--- Begin ---

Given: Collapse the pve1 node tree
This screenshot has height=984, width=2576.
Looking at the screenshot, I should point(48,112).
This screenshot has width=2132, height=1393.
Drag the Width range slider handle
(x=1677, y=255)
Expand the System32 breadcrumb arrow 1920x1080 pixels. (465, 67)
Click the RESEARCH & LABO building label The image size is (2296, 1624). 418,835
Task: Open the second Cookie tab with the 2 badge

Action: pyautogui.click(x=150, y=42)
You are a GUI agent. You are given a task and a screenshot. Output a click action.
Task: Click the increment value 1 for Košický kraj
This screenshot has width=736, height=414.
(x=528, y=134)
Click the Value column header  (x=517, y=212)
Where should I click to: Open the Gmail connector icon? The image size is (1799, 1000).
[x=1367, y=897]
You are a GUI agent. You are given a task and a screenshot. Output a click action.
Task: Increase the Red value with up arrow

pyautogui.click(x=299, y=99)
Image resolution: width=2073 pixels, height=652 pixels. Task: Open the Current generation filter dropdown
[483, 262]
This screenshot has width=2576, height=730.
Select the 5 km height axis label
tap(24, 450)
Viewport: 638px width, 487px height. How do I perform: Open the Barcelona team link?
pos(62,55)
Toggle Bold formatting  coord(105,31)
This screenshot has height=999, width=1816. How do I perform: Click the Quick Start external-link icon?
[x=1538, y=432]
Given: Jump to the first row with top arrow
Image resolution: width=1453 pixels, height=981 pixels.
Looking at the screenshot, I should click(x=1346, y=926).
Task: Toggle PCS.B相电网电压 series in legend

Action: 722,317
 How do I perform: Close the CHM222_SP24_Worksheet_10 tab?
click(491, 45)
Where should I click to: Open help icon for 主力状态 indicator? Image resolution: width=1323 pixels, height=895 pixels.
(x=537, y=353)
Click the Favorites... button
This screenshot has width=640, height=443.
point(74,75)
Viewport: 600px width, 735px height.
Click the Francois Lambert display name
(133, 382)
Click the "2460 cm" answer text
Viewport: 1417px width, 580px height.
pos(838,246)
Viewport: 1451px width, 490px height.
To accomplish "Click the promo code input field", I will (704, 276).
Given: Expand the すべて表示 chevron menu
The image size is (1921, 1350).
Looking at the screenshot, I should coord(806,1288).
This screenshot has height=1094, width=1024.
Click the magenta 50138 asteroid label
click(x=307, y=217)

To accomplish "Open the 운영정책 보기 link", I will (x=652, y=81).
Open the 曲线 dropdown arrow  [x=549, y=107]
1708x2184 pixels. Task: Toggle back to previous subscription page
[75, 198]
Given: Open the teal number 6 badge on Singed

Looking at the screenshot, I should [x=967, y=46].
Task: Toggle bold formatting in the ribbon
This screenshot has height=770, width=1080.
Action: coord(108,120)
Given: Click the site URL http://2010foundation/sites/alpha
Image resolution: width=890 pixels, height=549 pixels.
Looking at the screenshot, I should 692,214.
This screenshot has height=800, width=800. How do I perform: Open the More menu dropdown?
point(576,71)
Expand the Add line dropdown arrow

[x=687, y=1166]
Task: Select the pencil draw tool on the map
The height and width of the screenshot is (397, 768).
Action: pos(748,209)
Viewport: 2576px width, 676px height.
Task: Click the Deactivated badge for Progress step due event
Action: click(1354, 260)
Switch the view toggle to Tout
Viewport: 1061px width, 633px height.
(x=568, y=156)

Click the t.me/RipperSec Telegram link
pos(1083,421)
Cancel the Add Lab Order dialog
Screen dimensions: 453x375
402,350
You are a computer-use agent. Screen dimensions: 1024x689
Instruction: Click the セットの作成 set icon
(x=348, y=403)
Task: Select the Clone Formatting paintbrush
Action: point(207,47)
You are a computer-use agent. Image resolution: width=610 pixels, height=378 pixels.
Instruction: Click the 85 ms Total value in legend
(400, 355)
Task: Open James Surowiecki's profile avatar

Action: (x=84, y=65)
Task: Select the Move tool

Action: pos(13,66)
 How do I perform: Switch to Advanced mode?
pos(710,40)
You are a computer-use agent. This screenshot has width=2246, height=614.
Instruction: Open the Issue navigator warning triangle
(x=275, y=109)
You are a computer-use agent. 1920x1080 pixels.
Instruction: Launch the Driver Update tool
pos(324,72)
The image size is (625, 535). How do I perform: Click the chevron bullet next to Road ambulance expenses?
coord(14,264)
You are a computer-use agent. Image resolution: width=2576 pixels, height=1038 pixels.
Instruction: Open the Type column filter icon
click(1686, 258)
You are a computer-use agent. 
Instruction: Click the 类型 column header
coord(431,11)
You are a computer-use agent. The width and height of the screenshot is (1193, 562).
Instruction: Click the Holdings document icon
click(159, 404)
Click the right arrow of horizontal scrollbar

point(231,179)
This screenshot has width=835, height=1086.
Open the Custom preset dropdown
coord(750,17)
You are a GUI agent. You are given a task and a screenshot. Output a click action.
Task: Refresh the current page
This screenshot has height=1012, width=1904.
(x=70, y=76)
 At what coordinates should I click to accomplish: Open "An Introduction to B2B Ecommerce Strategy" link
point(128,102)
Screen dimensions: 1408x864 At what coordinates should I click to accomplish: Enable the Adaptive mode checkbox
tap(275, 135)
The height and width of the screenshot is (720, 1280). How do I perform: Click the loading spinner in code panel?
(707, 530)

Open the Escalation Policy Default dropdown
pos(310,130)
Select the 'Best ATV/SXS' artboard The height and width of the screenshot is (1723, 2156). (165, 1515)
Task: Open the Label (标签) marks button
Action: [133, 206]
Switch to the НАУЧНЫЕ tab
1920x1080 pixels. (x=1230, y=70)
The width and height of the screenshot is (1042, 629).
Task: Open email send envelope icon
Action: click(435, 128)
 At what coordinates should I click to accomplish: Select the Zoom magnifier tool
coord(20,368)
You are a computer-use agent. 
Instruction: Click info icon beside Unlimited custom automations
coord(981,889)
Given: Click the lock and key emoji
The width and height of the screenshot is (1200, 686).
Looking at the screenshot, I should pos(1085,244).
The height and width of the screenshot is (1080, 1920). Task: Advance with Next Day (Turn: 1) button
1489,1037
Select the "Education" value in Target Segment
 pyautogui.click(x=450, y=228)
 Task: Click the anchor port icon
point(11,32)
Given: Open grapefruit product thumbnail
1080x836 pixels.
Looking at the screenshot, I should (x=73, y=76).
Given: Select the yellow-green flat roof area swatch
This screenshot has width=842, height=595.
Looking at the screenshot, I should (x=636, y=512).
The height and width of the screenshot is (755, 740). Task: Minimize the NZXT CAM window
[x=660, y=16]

--- End ---

» **EXERCISE DETAILS**:
Return all of the lines above unchanged, from the first to the last.

» **TASK RESPONSE**:
Given: Collapse the pve1 node tree
This screenshot has height=984, width=2576.
Looking at the screenshot, I should point(48,112).
This screenshot has width=2132, height=1393.
Drag the Width range slider handle
(x=1677, y=255)
Expand the System32 breadcrumb arrow 1920x1080 pixels. (465, 67)
Click the RESEARCH & LABO building label The image size is (2296, 1624). 418,835
Task: Open the second Cookie tab with the 2 badge

Action: pyautogui.click(x=150, y=42)
You are a GUI agent. You are given a task and a screenshot. Output a click action.
Task: Click the increment value 1 for Košický kraj
This screenshot has width=736, height=414.
(x=528, y=134)
Click the Value column header  (x=517, y=212)
Where should I click to: Open the Gmail connector icon? The image size is (1799, 1000).
[x=1367, y=897]
You are a GUI agent. You are given a task and a screenshot. Output a click action.
Task: Increase the Red value with up arrow

pyautogui.click(x=299, y=99)
Image resolution: width=2073 pixels, height=652 pixels. Task: Open the Current generation filter dropdown
[483, 262]
This screenshot has width=2576, height=730.
Select the 5 km height axis label
tap(24, 450)
Viewport: 638px width, 487px height. How do I perform: Open the Barcelona team link?
pos(62,55)
Toggle Bold formatting  coord(105,31)
This screenshot has height=999, width=1816. How do I perform: Click the Quick Start external-link icon?
[x=1538, y=432]
Given: Jump to the first row with top arrow
Image resolution: width=1453 pixels, height=981 pixels.
Looking at the screenshot, I should click(x=1346, y=926).
Task: Toggle PCS.B相电网电压 series in legend

Action: 722,317
 How do I perform: Close the CHM222_SP24_Worksheet_10 tab?
click(491, 45)
Where should I click to: Open help icon for 主力状态 indicator? Image resolution: width=1323 pixels, height=895 pixels.
(x=537, y=353)
Click the Favorites... button
This screenshot has width=640, height=443.
point(74,75)
Viewport: 600px width, 735px height.
Click the Francois Lambert display name
(133, 382)
Click the "2460 cm" answer text
Viewport: 1417px width, 580px height.
pos(838,246)
Viewport: 1451px width, 490px height.
To accomplish "Click the promo code input field", I will (704, 276).
Given: Expand the すべて表示 chevron menu
The image size is (1921, 1350).
Looking at the screenshot, I should coord(806,1288).
This screenshot has height=1094, width=1024.
Click the magenta 50138 asteroid label
click(x=307, y=217)

To accomplish "Open the 운영정책 보기 link", I will (x=652, y=81).
Open the 曲线 dropdown arrow  [x=549, y=107]
1708x2184 pixels. Task: Toggle back to previous subscription page
[75, 198]
Given: Open the teal number 6 badge on Singed

Looking at the screenshot, I should [x=967, y=46].
Task: Toggle bold formatting in the ribbon
This screenshot has height=770, width=1080.
Action: coord(108,120)
Given: Click the site URL http://2010foundation/sites/alpha
Image resolution: width=890 pixels, height=549 pixels.
Looking at the screenshot, I should 692,214.
This screenshot has height=800, width=800. How do I perform: Open the More menu dropdown?
point(576,71)
Expand the Add line dropdown arrow

[x=687, y=1166]
Task: Select the pencil draw tool on the map
The height and width of the screenshot is (397, 768).
Action: pos(748,209)
Viewport: 2576px width, 676px height.
Task: Click the Deactivated badge for Progress step due event
Action: click(1354, 260)
Switch the view toggle to Tout
Viewport: 1061px width, 633px height.
(x=568, y=156)

Click the t.me/RipperSec Telegram link
pos(1083,421)
Cancel the Add Lab Order dialog
Screen dimensions: 453x375
402,350
You are a computer-use agent. Screen dimensions: 1024x689
Instruction: Click the セットの作成 set icon
(x=348, y=403)
Task: Select the Clone Formatting paintbrush
Action: point(207,47)
You are a computer-use agent. Image resolution: width=610 pixels, height=378 pixels.
Instruction: Click the 85 ms Total value in legend
(400, 355)
Task: Open James Surowiecki's profile avatar

Action: (x=84, y=65)
Task: Select the Move tool

Action: pos(13,66)
 How do I perform: Switch to Advanced mode?
pos(710,40)
You are a computer-use agent. This screenshot has width=2246, height=614.
Instruction: Open the Issue navigator warning triangle
(x=275, y=109)
You are a computer-use agent. 1920x1080 pixels.
Instruction: Launch the Driver Update tool
pos(324,72)
The image size is (625, 535). How do I perform: Click the chevron bullet next to Road ambulance expenses?
coord(14,264)
You are a computer-use agent. Image resolution: width=2576 pixels, height=1038 pixels.
Instruction: Open the Type column filter icon
click(1686, 258)
You are a computer-use agent. 
Instruction: Click the 类型 column header
coord(431,11)
You are a computer-use agent. The width and height of the screenshot is (1193, 562).
Instruction: Click the Holdings document icon
click(159, 404)
Click the right arrow of horizontal scrollbar

point(231,179)
This screenshot has width=835, height=1086.
Open the Custom preset dropdown
coord(750,17)
You are a GUI agent. You are given a task and a screenshot. Output a click action.
Task: Refresh the current page
This screenshot has height=1012, width=1904.
(x=70, y=76)
 At what coordinates should I click to accomplish: Open "An Introduction to B2B Ecommerce Strategy" link
point(128,102)
Screen dimensions: 1408x864 At what coordinates should I click to accomplish: Enable the Adaptive mode checkbox
tap(275, 135)
The height and width of the screenshot is (720, 1280). How do I perform: Click the loading spinner in code panel?
(707, 530)

Open the Escalation Policy Default dropdown
pos(310,130)
Select the 'Best ATV/SXS' artboard The height and width of the screenshot is (1723, 2156). (165, 1515)
Task: Open the Label (标签) marks button
Action: [133, 206]
Switch to the НАУЧНЫЕ tab
1920x1080 pixels. (x=1230, y=70)
The width and height of the screenshot is (1042, 629).
Task: Open email send envelope icon
Action: click(435, 128)
 At what coordinates should I click to accomplish: Select the Zoom magnifier tool
coord(20,368)
You are a computer-use agent. 
Instruction: Click info icon beside Unlimited custom automations
coord(981,889)
Given: Click the lock and key emoji
The width and height of the screenshot is (1200, 686).
Looking at the screenshot, I should pos(1085,244).
The height and width of the screenshot is (1080, 1920). Task: Advance with Next Day (Turn: 1) button
1489,1037
Select the "Education" value in Target Segment
 pyautogui.click(x=450, y=228)
 Task: Click the anchor port icon
point(11,32)
Given: Open grapefruit product thumbnail
1080x836 pixels.
Looking at the screenshot, I should (x=73, y=76).
Given: Select the yellow-green flat roof area swatch
This screenshot has width=842, height=595.
Looking at the screenshot, I should (x=636, y=512).
The height and width of the screenshot is (755, 740). Task: Minimize the NZXT CAM window
[x=660, y=16]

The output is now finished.